Student: Prehistoric monsters
AG: Yeah, well, big, big, big ones
Student: Yeah, dinosaurs [editorial note: from the Greek words for "thunder" and "lizard"]
AG: "Monsterous sauroids" - I think they're the vegetable-eaters.
Student: Sauroids, yeah, brontosaurus, and..
AG: Yeah. "Monsterous sauroids" - Pardon me?
Student: Flying lizards? With 70-foot wing-spans, or something like that?
AG: Were they the sauroids? No, they're the pterodactyls or something [editorial note - a pterodactyl is a member of the pterosauroids - flying lizards - from the Greek words for "wing" and "lizard"]
Student; Well, there are lot of different ones
AG: Okay. Does anybody know the...
Student: The saroids must be the, you know, like brontosaurus and.. dipshitsaurus!
AG; Yeah. Ok. ( So) I'd like to introduce CC, who recently arrived as the teaching assistant in this class - former expert in the Boston zoological garden birdhouse. So he may have some knowledge of the sauroids.
Student (CC): How to clean up after them!
AG: How to clean up after the sauroids - "Monsterous sauroids transported" his "embryo", "in their mouths and deposited it with care" - terrific line! - (Jack) Kerouac inherited that kind of exaggeration. Exaggeration rhetoric.
So, in section 46, finally, it concludes [Allen, in fact, reads from the conclusion of section 45] - "My rendezvous is appointed, it is certain,/ The Lord will be there and wait till I come on perfect terms/ The great Camerado, the true lover for whom I pine will be there."
Student: Oh!
AG: Well, why not? I mean, if "monstrous sauroids" were there. So [Allen now reading from section 46] - "Shoulder your duds dear son, and I will mine, and let us hasten forth,/ Wonderful cities and free nations we shall fetch as we go."
[Audio for the above is available here, starting at approximately twenty-one minutes in and concluding approximately twenty-four-and-a-half minutes in]

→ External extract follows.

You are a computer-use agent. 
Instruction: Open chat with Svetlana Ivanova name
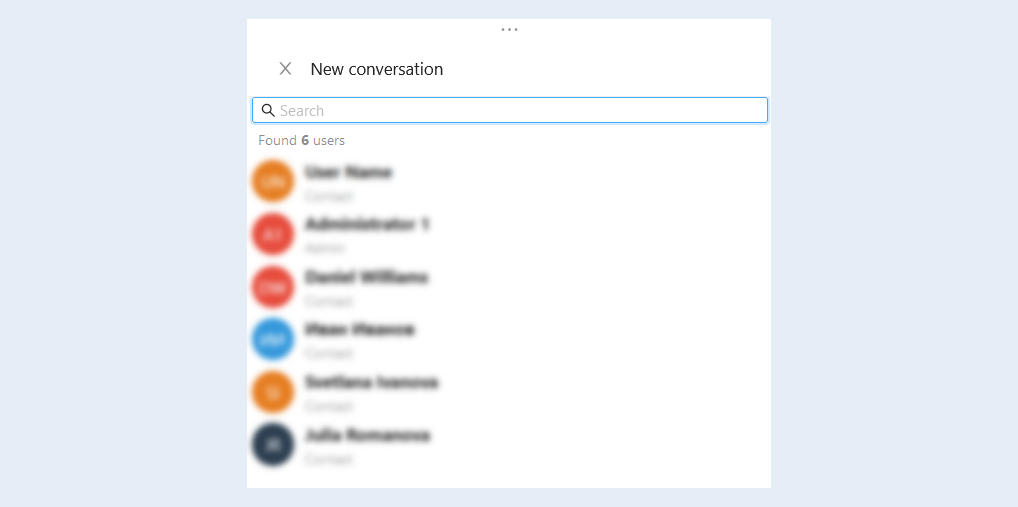pyautogui.click(x=371, y=383)
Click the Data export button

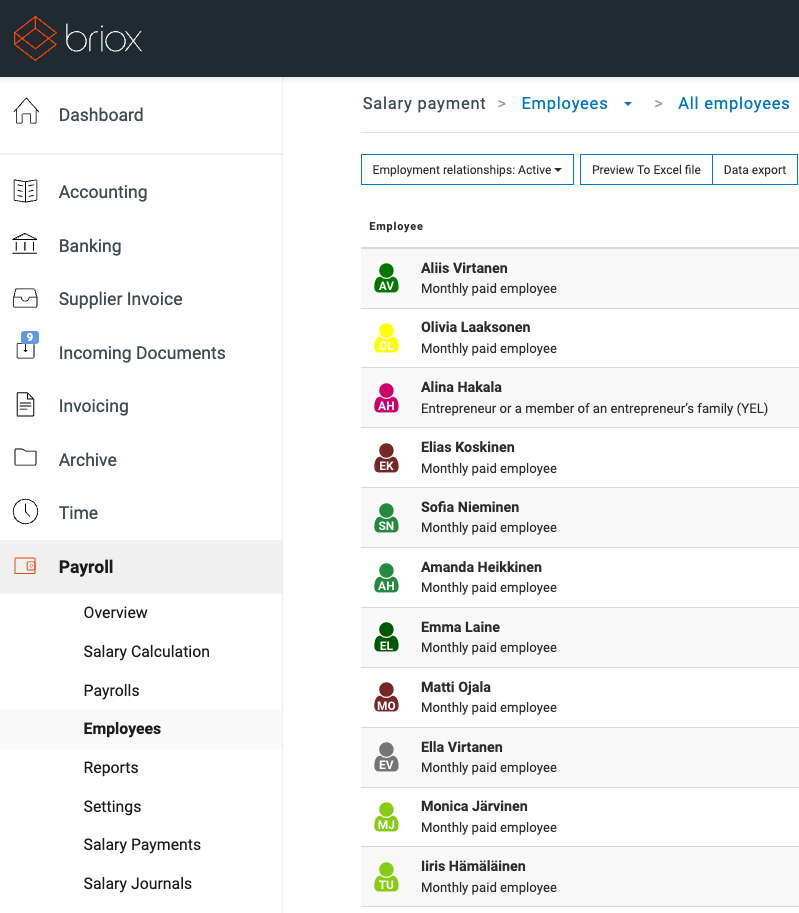click(754, 170)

AG: Yeah. "Monsterous sauroids" - Pardon me?
Student: Flying lizards? With 70-foot wing-spans, or something like that?
AG: Were they the sauroids? No, they're the pterodactyls or something [editorial note - a pterodactyl is a member of the pterosauroids - flying lizards - from the Greek words for "wing" and "lizard"]
Student; Well, there are lot of different ones
AG: Okay. Does anybody know the...
Student: The saroids must be the, you know, like brontosaurus and.. dipshitsaurus!
AG; Yeah. Ok. ( So) I'd like to introduce CC, who recently arrived as the teaching assistant in this class - former expert in the Boston zoological garden birdhouse. So he may have some knowledge of the sauroids.
Student (CC): How to clean up after them!
AG: How to clean up after the sauroids - "Monsterous sauroids transported" his "embryo", "in their mouths and deposited it with care" - terrific line! - (Jack) Kerouac inherited that kind of exaggeration. Exaggeration rhetoric.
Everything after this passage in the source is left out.